Genome composition predicts physiological response to environmental change in polyploid salamanders

Multi-trait analyses can be used to measure the differential performance of phenotypic traits in species complexes. Hybridization within these complexes can result in a mismatch between mitochondrial and nuclear DNA that may lead to reduced performance and acclimation capacity in hybrids. To test the effect of this mismatch on physiology, we compared physiological performance and acclimation capacity of metabolic rate (VCO2) and total resistance to water loss (rT) between two sexual Ambystoma species and a closely related unisexual lineage. We also separated unisexuals by their unique biotypes to determine how physiology varies with subgenomic composition.

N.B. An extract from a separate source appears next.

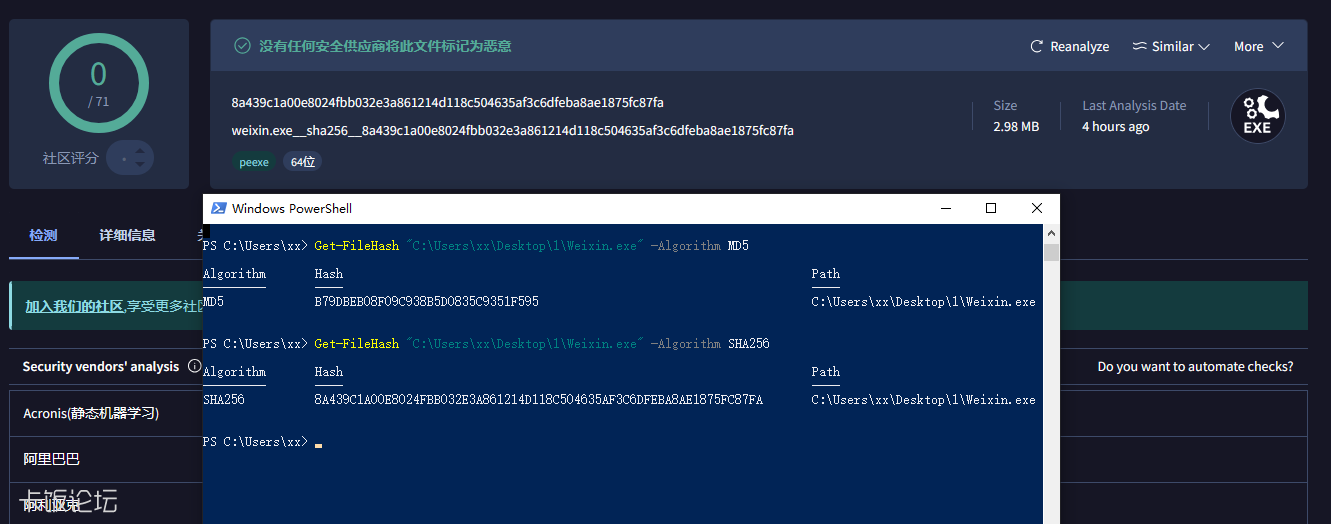
Task: Click the 0/71 detection score circle
Action: pos(98,84)

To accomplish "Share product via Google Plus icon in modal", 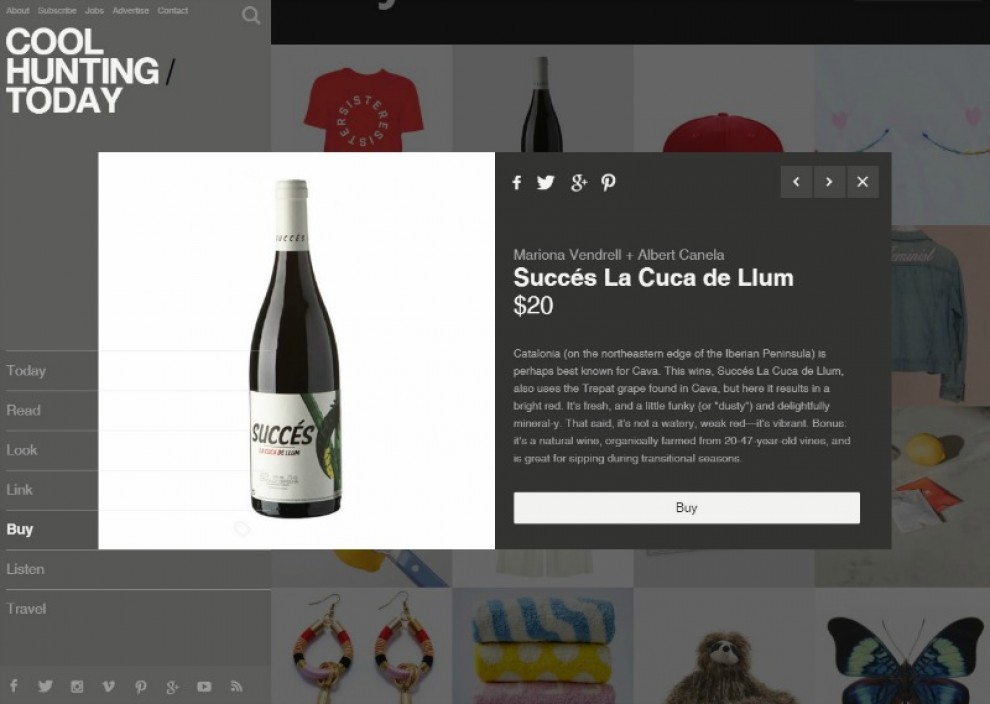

We found that unisexual biotypes exhibited phenotypes more like their related sexual species than to other unisexuals. We also found a trade-off between rT and VCO2, with increasing rT resulting in a decrease in VCO2. This trade-off was stronger in unisexuals than either sexual species, indicating that unisexuals may be more sensitive to environmental change. While we did not find evidence for mitonuclear mismatch, our results show that genomic composition of hybrids is more indicative of trait performance than other metrics (e.g., ploidy). Multi-trait analyses are imperative for understanding variation in phenotypic diversity, providing insight into how this diversity affects species responses to environmental change.